REQUIRED ACTION ->
The reply should hold every record, copied exactly.

--------

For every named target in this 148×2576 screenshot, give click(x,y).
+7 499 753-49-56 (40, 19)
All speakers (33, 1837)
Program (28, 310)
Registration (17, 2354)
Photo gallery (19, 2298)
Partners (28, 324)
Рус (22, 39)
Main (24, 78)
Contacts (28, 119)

--------

WRITTEN RESPONSE ->
For every named target in this 148×2576 screenshot, give click(x,y).
+7 499 753-49-56 (40, 19)
All speakers (33, 1837)
Program (28, 310)
Registration (17, 2354)
Photo gallery (19, 2298)
Partners (28, 324)
Рус (22, 39)
Main (24, 78)
Contacts (28, 119)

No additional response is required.